**EXERCISE INSTRUCTIONS**
Whenever a line below holds the word "will", count it; then give the total and nothing else.

**RECORD EXTRACTS**
#####

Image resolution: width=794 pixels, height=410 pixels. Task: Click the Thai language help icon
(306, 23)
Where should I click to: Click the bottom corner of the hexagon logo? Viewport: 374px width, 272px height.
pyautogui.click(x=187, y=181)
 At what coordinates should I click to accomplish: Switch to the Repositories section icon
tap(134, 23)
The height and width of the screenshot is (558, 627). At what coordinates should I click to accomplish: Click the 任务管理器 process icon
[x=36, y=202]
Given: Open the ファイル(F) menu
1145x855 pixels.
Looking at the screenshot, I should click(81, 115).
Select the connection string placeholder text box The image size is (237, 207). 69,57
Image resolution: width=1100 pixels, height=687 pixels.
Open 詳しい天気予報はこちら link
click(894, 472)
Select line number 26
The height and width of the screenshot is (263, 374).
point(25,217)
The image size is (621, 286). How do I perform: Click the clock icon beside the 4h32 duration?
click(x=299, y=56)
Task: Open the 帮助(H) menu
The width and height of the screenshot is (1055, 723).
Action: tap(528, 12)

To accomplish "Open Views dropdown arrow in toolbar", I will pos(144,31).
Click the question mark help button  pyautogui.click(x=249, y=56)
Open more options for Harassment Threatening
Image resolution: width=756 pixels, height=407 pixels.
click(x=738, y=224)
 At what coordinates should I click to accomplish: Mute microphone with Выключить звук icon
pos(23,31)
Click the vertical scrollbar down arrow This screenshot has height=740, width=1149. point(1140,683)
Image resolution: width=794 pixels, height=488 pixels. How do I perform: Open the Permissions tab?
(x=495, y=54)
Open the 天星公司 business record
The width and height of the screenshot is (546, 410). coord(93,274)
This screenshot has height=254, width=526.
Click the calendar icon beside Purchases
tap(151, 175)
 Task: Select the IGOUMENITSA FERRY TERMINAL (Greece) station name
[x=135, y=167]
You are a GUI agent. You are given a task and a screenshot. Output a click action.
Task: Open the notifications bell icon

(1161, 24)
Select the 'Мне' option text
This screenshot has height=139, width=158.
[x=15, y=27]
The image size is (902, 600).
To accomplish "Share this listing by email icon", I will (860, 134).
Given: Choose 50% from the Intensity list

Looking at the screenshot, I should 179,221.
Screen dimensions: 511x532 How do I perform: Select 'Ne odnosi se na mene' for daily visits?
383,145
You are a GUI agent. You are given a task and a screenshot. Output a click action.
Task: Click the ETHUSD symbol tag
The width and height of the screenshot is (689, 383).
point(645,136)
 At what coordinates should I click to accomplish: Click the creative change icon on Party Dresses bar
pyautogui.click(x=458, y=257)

#####

**ANSWER TO THIS PROBLEM**
2